Would you print out every entry exactly as given?

(Given data begins)

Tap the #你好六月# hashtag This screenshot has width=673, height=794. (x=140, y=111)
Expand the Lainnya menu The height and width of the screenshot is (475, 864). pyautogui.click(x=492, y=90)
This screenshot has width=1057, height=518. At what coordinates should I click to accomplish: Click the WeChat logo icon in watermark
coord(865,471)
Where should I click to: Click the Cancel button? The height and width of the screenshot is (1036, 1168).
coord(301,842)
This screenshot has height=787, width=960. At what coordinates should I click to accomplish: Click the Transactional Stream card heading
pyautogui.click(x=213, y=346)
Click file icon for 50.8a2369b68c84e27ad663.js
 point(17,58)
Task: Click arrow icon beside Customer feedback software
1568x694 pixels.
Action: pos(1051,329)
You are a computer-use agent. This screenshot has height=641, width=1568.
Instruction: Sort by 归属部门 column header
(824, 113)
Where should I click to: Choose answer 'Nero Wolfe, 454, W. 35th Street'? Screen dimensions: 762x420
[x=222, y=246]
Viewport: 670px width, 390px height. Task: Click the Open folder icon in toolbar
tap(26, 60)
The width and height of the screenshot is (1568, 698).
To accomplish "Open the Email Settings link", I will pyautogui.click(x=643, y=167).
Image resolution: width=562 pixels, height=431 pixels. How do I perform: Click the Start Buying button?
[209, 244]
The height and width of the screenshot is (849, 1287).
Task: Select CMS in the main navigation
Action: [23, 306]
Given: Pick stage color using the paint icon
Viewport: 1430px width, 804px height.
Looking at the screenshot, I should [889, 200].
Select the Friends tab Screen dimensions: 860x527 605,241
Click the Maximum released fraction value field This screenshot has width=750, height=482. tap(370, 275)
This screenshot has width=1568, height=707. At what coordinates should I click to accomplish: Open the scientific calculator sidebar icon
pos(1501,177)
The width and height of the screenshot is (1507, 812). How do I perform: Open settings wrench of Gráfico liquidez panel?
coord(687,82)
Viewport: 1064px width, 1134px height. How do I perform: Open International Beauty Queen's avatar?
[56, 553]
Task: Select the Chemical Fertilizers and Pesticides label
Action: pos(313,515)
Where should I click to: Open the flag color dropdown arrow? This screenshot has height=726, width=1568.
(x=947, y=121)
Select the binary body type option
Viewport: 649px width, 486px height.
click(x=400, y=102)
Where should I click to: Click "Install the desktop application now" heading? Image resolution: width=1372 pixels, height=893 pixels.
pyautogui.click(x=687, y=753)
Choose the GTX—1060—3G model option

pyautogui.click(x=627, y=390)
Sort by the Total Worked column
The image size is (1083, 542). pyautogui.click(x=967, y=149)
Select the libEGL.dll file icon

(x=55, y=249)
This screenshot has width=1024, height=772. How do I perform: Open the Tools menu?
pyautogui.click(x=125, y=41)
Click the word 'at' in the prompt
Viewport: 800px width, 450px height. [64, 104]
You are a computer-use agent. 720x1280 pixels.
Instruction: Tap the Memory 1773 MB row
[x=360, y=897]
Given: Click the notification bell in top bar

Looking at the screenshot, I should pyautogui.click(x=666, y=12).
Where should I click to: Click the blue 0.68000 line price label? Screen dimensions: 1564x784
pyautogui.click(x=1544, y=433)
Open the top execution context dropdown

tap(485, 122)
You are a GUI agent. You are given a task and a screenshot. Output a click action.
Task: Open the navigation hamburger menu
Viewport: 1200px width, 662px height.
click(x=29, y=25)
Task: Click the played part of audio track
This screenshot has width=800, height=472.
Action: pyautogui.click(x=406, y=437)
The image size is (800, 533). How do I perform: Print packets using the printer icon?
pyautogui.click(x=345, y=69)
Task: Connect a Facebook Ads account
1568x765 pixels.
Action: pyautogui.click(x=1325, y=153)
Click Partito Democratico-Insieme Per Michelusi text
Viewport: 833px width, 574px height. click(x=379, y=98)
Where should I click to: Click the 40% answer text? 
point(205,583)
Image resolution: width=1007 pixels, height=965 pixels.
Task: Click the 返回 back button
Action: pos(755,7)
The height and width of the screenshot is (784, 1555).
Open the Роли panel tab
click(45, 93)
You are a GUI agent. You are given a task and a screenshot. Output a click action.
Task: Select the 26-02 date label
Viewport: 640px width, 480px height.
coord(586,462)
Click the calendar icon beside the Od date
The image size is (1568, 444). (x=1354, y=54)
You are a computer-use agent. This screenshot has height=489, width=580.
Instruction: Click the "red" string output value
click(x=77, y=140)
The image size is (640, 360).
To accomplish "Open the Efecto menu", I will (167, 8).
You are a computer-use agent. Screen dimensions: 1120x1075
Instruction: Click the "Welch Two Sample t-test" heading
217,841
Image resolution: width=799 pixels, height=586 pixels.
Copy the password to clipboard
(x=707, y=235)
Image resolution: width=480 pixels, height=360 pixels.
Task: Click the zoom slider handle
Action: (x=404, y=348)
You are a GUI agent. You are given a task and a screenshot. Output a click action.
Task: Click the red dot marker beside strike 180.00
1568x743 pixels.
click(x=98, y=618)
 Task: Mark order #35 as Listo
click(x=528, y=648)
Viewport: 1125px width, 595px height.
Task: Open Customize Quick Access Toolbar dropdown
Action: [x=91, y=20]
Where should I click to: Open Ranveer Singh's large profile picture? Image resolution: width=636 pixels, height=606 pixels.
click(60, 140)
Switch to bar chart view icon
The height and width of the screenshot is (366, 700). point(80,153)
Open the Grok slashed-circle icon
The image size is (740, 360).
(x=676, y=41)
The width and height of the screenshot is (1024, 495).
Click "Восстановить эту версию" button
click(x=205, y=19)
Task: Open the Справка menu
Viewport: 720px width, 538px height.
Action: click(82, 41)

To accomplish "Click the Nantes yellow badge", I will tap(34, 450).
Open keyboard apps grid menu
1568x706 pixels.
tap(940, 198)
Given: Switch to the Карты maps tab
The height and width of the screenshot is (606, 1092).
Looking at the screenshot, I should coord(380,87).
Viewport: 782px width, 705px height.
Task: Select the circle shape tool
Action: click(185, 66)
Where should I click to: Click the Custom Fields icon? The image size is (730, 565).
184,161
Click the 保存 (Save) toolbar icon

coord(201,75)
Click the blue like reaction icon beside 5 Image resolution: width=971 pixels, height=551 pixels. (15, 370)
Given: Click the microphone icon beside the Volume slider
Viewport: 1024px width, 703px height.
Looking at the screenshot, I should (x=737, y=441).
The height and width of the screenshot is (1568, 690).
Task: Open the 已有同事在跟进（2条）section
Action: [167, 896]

(Given data ends)

# Your response
Tap the #你好六月# hashtag This screenshot has width=673, height=794. (x=140, y=111)
Expand the Lainnya menu The height and width of the screenshot is (475, 864). pyautogui.click(x=492, y=90)
This screenshot has width=1057, height=518. At what coordinates should I click to accomplish: Click the WeChat logo icon in watermark
coord(865,471)
Where should I click to: Click the Cancel button? The height and width of the screenshot is (1036, 1168).
coord(301,842)
This screenshot has height=787, width=960. At what coordinates should I click to accomplish: Click the Transactional Stream card heading
pyautogui.click(x=213, y=346)
Click file icon for 50.8a2369b68c84e27ad663.js
 point(17,58)
Task: Click arrow icon beside Customer feedback software
1568x694 pixels.
Action: pos(1051,329)
You are a computer-use agent. This screenshot has height=641, width=1568.
Instruction: Sort by 归属部门 column header
(824, 113)
Where should I click to: Choose answer 'Nero Wolfe, 454, W. 35th Street'? Screen dimensions: 762x420
[x=222, y=246]
Viewport: 670px width, 390px height. Task: Click the Open folder icon in toolbar
tap(26, 60)
The width and height of the screenshot is (1568, 698).
To accomplish "Open the Email Settings link", I will pyautogui.click(x=643, y=167).
Image resolution: width=562 pixels, height=431 pixels. How do I perform: Click the Start Buying button?
[209, 244]
The height and width of the screenshot is (849, 1287).
Task: Select CMS in the main navigation
Action: [23, 306]
Given: Pick stage color using the paint icon
Viewport: 1430px width, 804px height.
Looking at the screenshot, I should [889, 200].
Select the Friends tab Screen dimensions: 860x527 605,241
Click the Maximum released fraction value field This screenshot has width=750, height=482. tap(370, 275)
This screenshot has width=1568, height=707. At what coordinates should I click to accomplish: Open the scientific calculator sidebar icon
pos(1501,177)
The width and height of the screenshot is (1507, 812). How do I perform: Open settings wrench of Gráfico liquidez panel?
coord(687,82)
Viewport: 1064px width, 1134px height. How do I perform: Open International Beauty Queen's avatar?
[56, 553]
Task: Select the Chemical Fertilizers and Pesticides label
Action: pos(313,515)
Where should I click to: Open the flag color dropdown arrow? This screenshot has height=726, width=1568.
(x=947, y=121)
Select the binary body type option
Viewport: 649px width, 486px height.
click(x=400, y=102)
Where should I click to: Click "Install the desktop application now" heading? Image resolution: width=1372 pixels, height=893 pixels.
pyautogui.click(x=687, y=753)
Choose the GTX—1060—3G model option

pyautogui.click(x=627, y=390)
Sort by the Total Worked column
The image size is (1083, 542). pyautogui.click(x=967, y=149)
Select the libEGL.dll file icon

(x=55, y=249)
This screenshot has width=1024, height=772. How do I perform: Open the Tools menu?
pyautogui.click(x=125, y=41)
Click the word 'at' in the prompt
Viewport: 800px width, 450px height. [64, 104]
You are a computer-use agent. 720x1280 pixels.
Instruction: Tap the Memory 1773 MB row
[x=360, y=897]
Given: Click the notification bell in top bar

Looking at the screenshot, I should pyautogui.click(x=666, y=12).
Where should I click to: Click the blue 0.68000 line price label? Screen dimensions: 1564x784
pyautogui.click(x=1544, y=433)
Open the top execution context dropdown

tap(485, 122)
You are a GUI agent. You are given a task and a screenshot. Output a click action.
Task: Open the navigation hamburger menu
Viewport: 1200px width, 662px height.
click(x=29, y=25)
Task: Click the played part of audio track
This screenshot has width=800, height=472.
Action: pyautogui.click(x=406, y=437)
The image size is (800, 533). How do I perform: Print packets using the printer icon?
pyautogui.click(x=345, y=69)
Task: Connect a Facebook Ads account
1568x765 pixels.
Action: pyautogui.click(x=1325, y=153)
Click Partito Democratico-Insieme Per Michelusi text
Viewport: 833px width, 574px height. click(x=379, y=98)
Where should I click to: Click the 40% answer text? 
point(205,583)
Image resolution: width=1007 pixels, height=965 pixels.
Task: Click the 返回 back button
Action: pos(755,7)
The height and width of the screenshot is (784, 1555).
Open the Роли panel tab
click(45, 93)
You are a GUI agent. You are given a task and a screenshot. Output a click action.
Task: Select the 26-02 date label
Viewport: 640px width, 480px height.
coord(586,462)
Click the calendar icon beside the Od date
The image size is (1568, 444). (x=1354, y=54)
You are a computer-use agent. This screenshot has height=489, width=580.
Instruction: Click the "red" string output value
click(x=77, y=140)
The image size is (640, 360).
To accomplish "Open the Efecto menu", I will (167, 8).
You are a computer-use agent. Screen dimensions: 1120x1075
Instruction: Click the "Welch Two Sample t-test" heading
217,841
Image resolution: width=799 pixels, height=586 pixels.
Copy the password to clipboard
(x=707, y=235)
Image resolution: width=480 pixels, height=360 pixels.
Task: Click the zoom slider handle
Action: (x=404, y=348)
You are a GUI agent. You are given a task and a screenshot. Output a click action.
Task: Click the red dot marker beside strike 180.00
1568x743 pixels.
click(x=98, y=618)
 Task: Mark order #35 as Listo
click(x=528, y=648)
Viewport: 1125px width, 595px height.
Task: Open Customize Quick Access Toolbar dropdown
Action: [x=91, y=20]
Where should I click to: Open Ranveer Singh's large profile picture? Image resolution: width=636 pixels, height=606 pixels.
click(60, 140)
Switch to bar chart view icon
The height and width of the screenshot is (366, 700). point(80,153)
Open the Grok slashed-circle icon
The image size is (740, 360).
(x=676, y=41)
The width and height of the screenshot is (1024, 495).
Click "Восстановить эту версию" button
click(x=205, y=19)
Task: Open the Справка menu
Viewport: 720px width, 538px height.
Action: click(82, 41)

To accomplish "Click the Nantes yellow badge", I will tap(34, 450).
Open keyboard apps grid menu
1568x706 pixels.
tap(940, 198)
Given: Switch to the Карты maps tab
The height and width of the screenshot is (606, 1092).
Looking at the screenshot, I should coord(380,87).
Viewport: 782px width, 705px height.
Task: Select the circle shape tool
Action: click(185, 66)
Where should I click to: Click the Custom Fields icon? The image size is (730, 565).
184,161
Click the 保存 (Save) toolbar icon

coord(201,75)
Click the blue like reaction icon beside 5 Image resolution: width=971 pixels, height=551 pixels. (15, 370)
Given: Click the microphone icon beside the Volume slider
Viewport: 1024px width, 703px height.
Looking at the screenshot, I should (x=737, y=441).
The height and width of the screenshot is (1568, 690).
Task: Open the 已有同事在跟进（2条）section
Action: [167, 896]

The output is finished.